Required actions:
a) How often is lefse made, according to the lefse post?
b) Copy the lefse post from "April 22, 2025" to "a stovetop too)", inclusive, substituting "cinnamon sugar" for "granulated sugar".

Document:
· · · · ·
Secret Sauce 19 - Xminus1

April 22, 2025
Secret Sauce 19 - Xminus1

Lefse is a scandinavian potato flatbread. It has a mildly sweet taste and I normally prepare it as a dessert by buttering and sprinkling with granulated sugar on one side, rolling it up, and cutting it into finger food sized bites. Preparing and sharing lefse is one of the only Norwegian traditions I do. I make lefse once a year -- either for Thanksgiving or around Christmas. When I make lefse I make large batches. Scratch-made food is a great gift. And though the preparation/frying time increases with the batch size. The not-insignificant cleaning time stays mostly the same.

Cooking tools

- Flat griddle (can use a frying pan on a stovetop too)
- Lefse flipper
- Rolling pin with rolling pin cover (you can just use a sock and rolling pin)
- A pastry rolling board with cover (it’s really nice to have a spare cover in case the first gets wet)
· · · · ·
Entries for locating text and elements

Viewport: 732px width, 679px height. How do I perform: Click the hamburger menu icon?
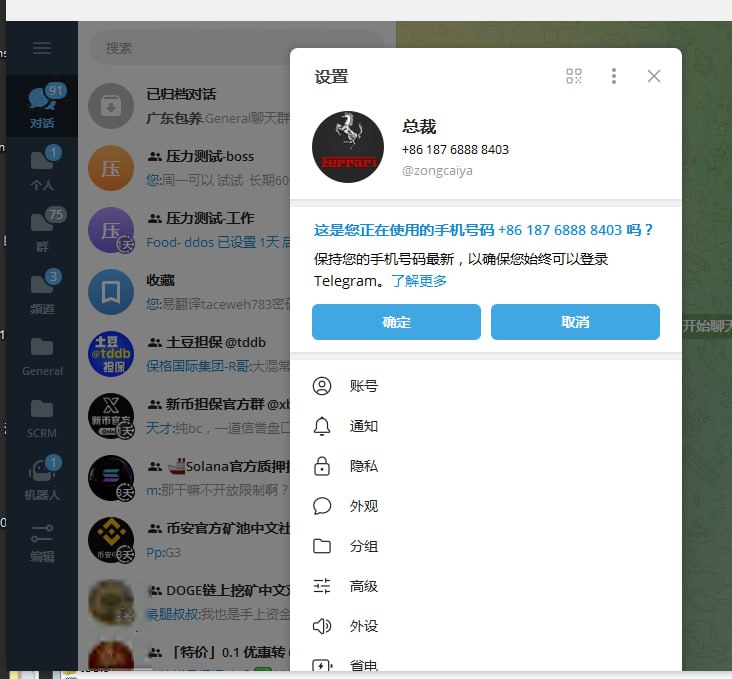(42, 48)
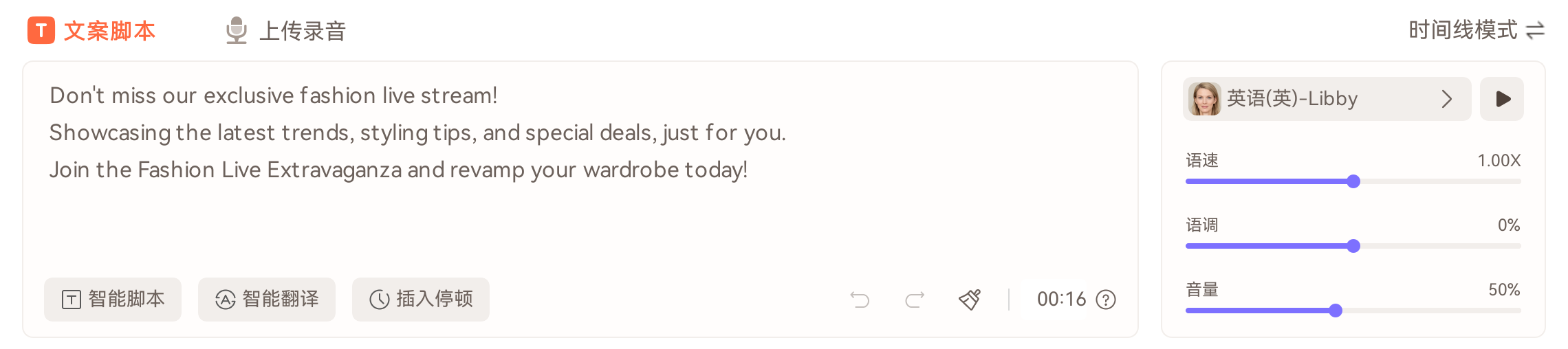
Task: Click the redo arrow icon
Action: [x=915, y=300]
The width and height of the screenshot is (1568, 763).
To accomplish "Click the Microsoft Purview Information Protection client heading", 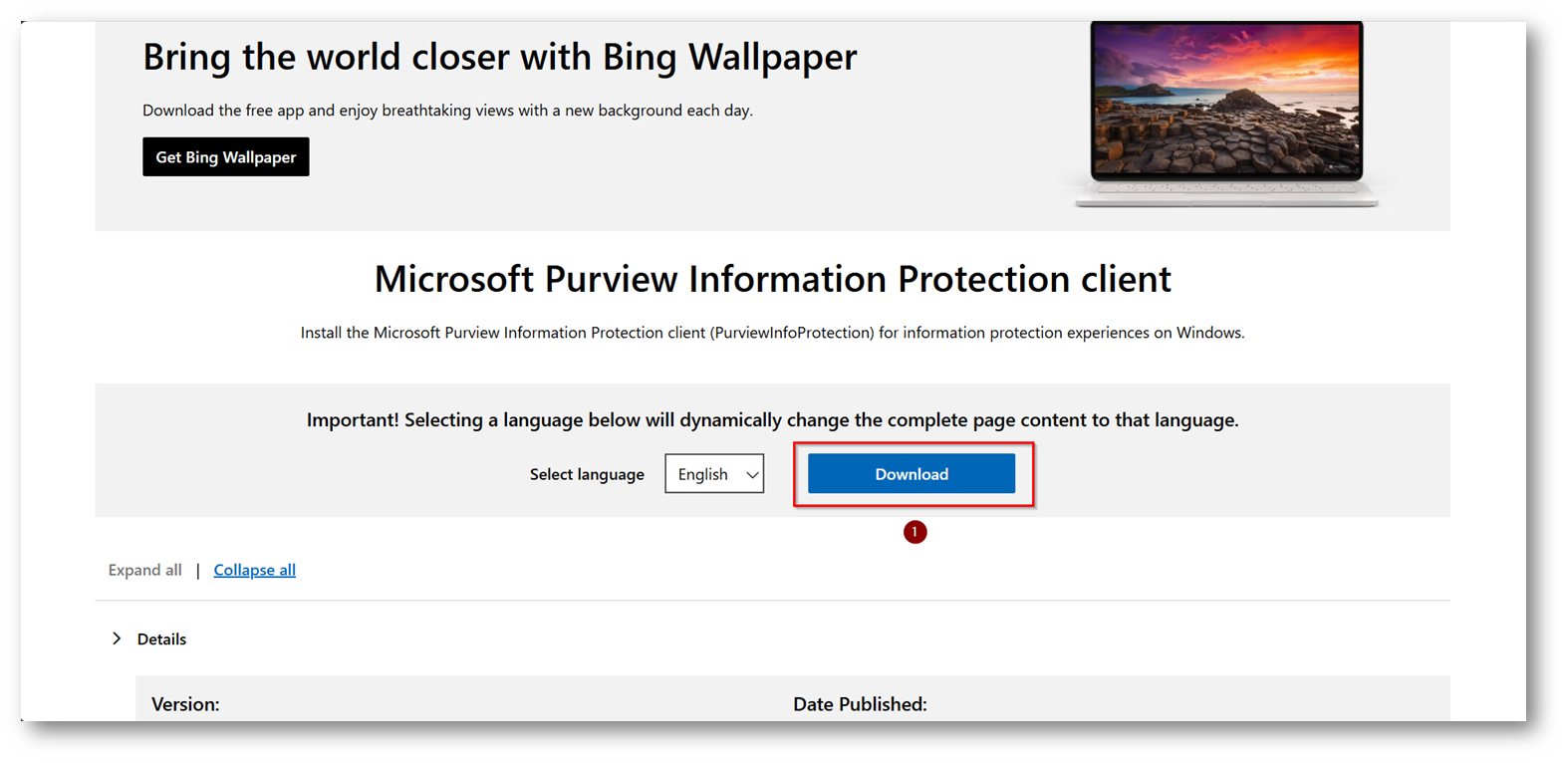I will [773, 279].
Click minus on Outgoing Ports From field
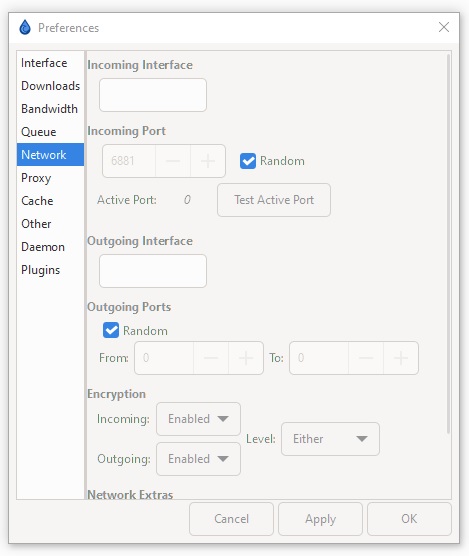The height and width of the screenshot is (556, 469). [x=211, y=358]
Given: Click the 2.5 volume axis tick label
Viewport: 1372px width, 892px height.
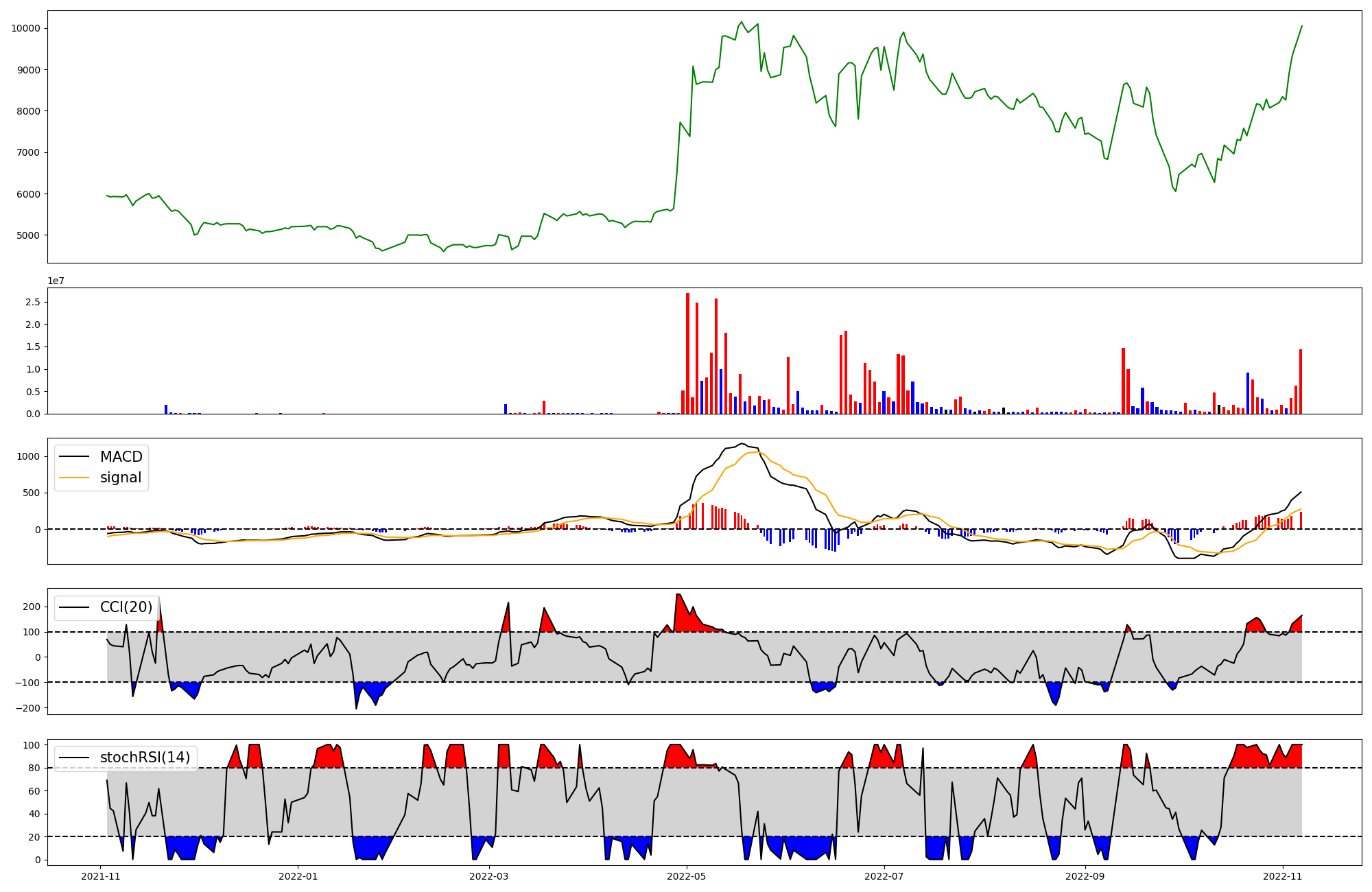Looking at the screenshot, I should (x=32, y=302).
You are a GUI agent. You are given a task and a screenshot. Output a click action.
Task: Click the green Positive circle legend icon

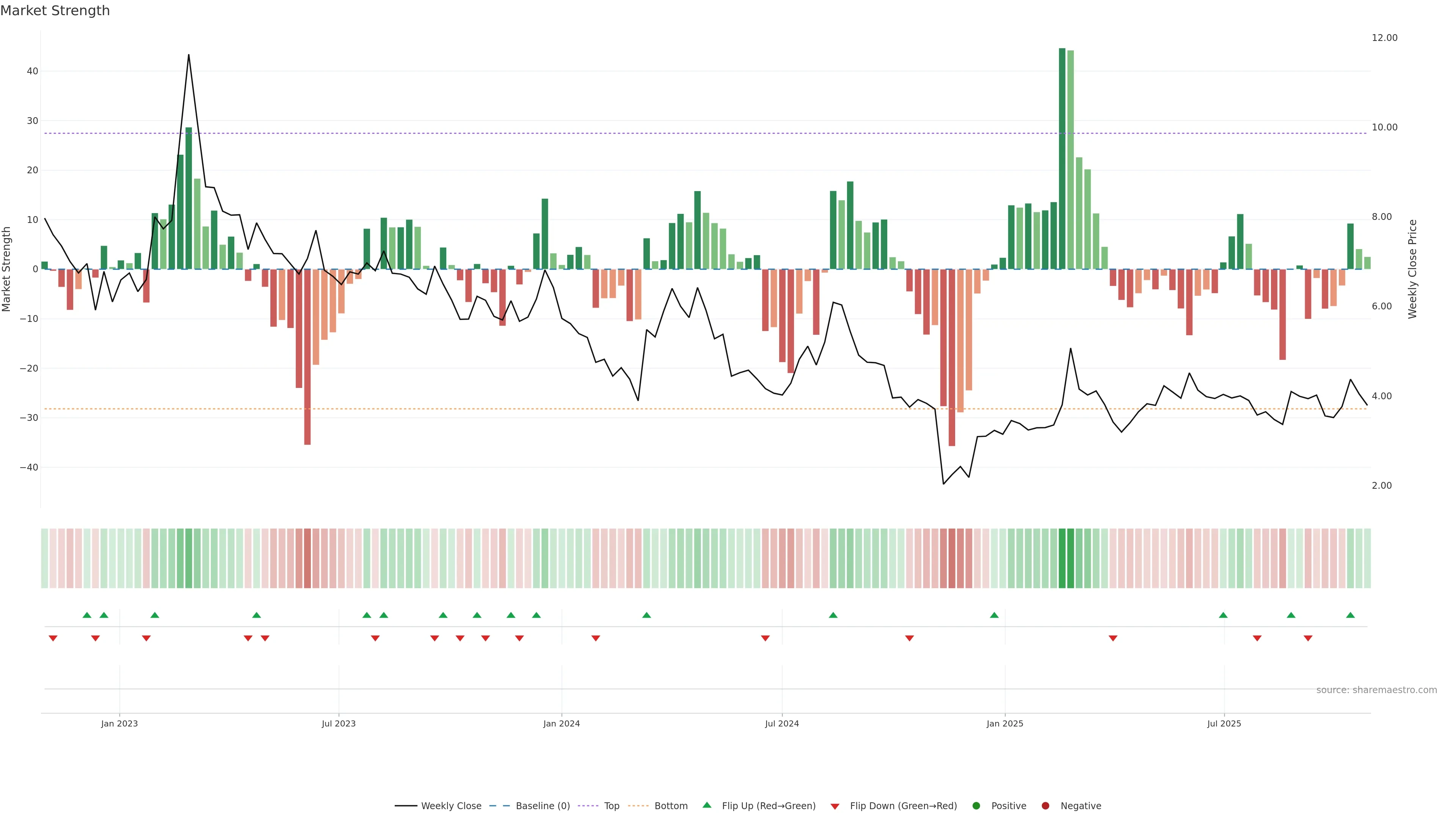[x=976, y=806]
· · · · ·
Solved problems:
a) Once a year, either for Thanksgiving or around Christmas.

b)
April 22, 2025
Secret Sauce 19 - Xminus1

Lefse is a scandinavian potato flatbread. It has a mildly sweet taste and I normally prepare it as a dessert by buttering and sprinkling with cinnamon sugar on one side, rolling it up, and cutting it into finger food sized bites. Preparing and sharing lefse is one of the only Norwegian traditions I do. I make lefse once a year -- either for Thanksgiving or around Christmas. When I make lefse I make large batches. Scratch-made food is a great gift. And though the preparation/frying time increases with the batch size. The not-insignificant cleaning time stays mostly the same.

Cooking tools

- Flat griddle (can use a frying pan on a stovetop too)